They were to be moved to a shelter home and put in touch with the UNHCR, but the ethnic conflict halted all plans.
When a group of 81 refugees crossed the border from Myanmar to Manipur since 2021, they hoped for safety after a military coup toppled their government back home.
But years later, they’re trapped in another conflict – the ethnic violence that began between the Kukis and Meiteis in Manipur in May.
In January, all 81, including 10 children, were arrested by the Manipur police because they did not have “valid documents”. A local court recognised them as refugees, not illegal immigrants. It then directed the detaining authority to give them access to the United Nations High Commissioner for Refugees and other organisations to receive assistance with respect to legal procedures and documentation.
But nearly five months later, with the ethnic violence continuing across Manipur, around 52 of the refugees remain at a detention centre outside Sajiwa jail in Imphal. One had died in February. The others – about 28, including the 10 children – were released and now live in temporary accommodation near Kuki villages.
“Before the conflict, the Manipur government was evolving a policy to deal with the Myanmar refugees,” said Babloo Loitongbam, director of a group called Human Rights Alert that has been working with the refugees. “But after the conflict, everything is frozen. Nothing has been progressing.”

• **DATASET EXCERPT**

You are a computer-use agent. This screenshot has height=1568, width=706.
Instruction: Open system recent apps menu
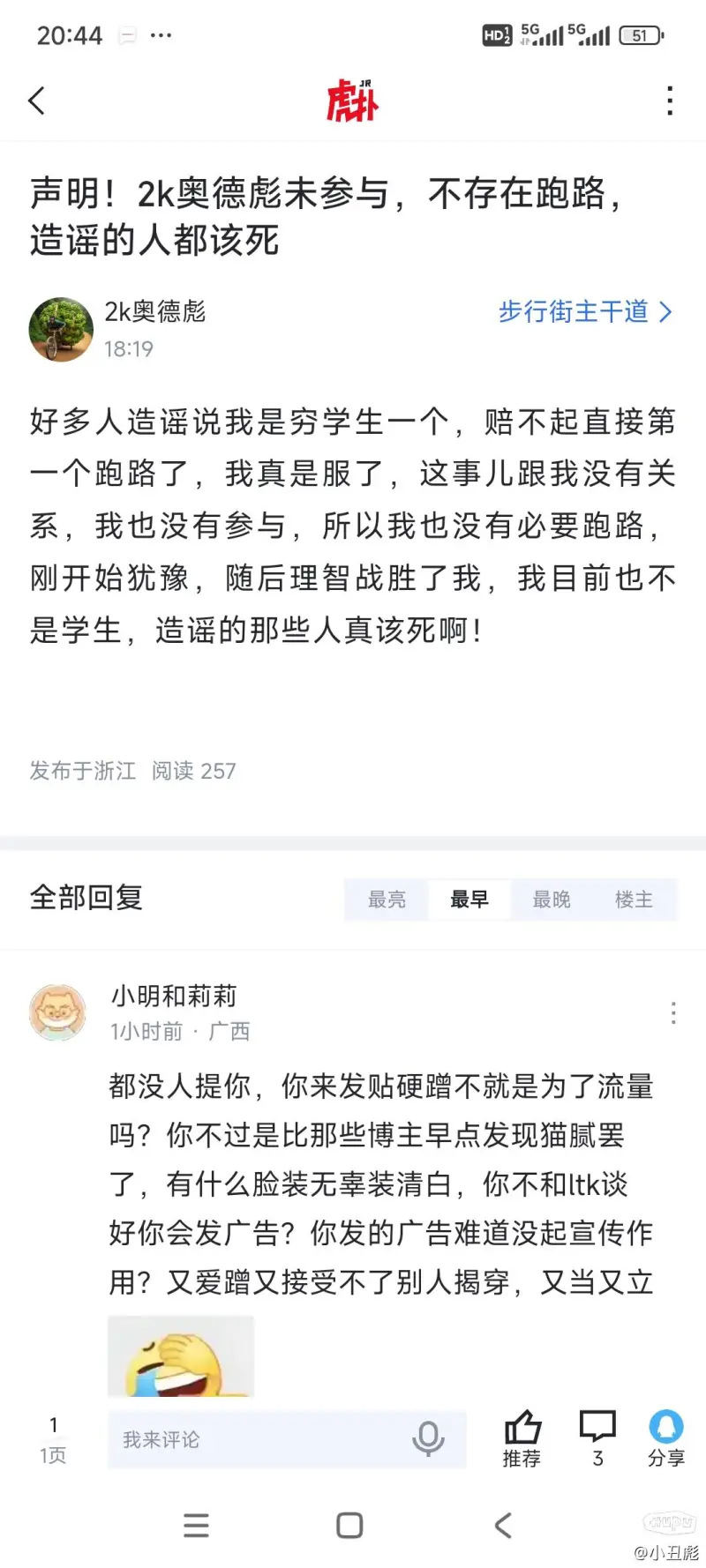click(x=196, y=1526)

• **WRITTEN TASK A**
List every calendar month named in the article about the Myanmar refugees in Manipur.
• **WRITTEN TASK B**
Write the next part of the article about the Myanmar refugees in Manipur, picking up after its final sentence.

• **EXERCISE RESPONSE A**
January, February, May

• **EXERCISE RESPONSE B**
Plans stalled
The refugees are originally from Tamu district in Myanmar’s Sagaing region, which borders India. The district has witnessed violent protests since 2021, leading to a significant influx of people from Tamu to Moreh, located on the India-Myanmar border.
The 81 refugees also settled in New Salbung village in Moreh. When they were picked up by the state police in January, they allegedly admitted to entering India illegally to escape the military coup back home.
The 10 children were produced before a juvenile court, while the 71 adults appeared at the Court of the Judicial Magistrate, First Class in Moreh.
According to court documents accessed by Newslaundry, the court noted that India is party to the Universal Declaration of Human Rights, of which Article 14 says “everyone has a right to seek and to enjoy in other countries asylum from persecution”.
It should be noted that India is not a signatory to the 1951 Refugee Convention or the 1967 Protocol, and does not have a national refugee protection framework.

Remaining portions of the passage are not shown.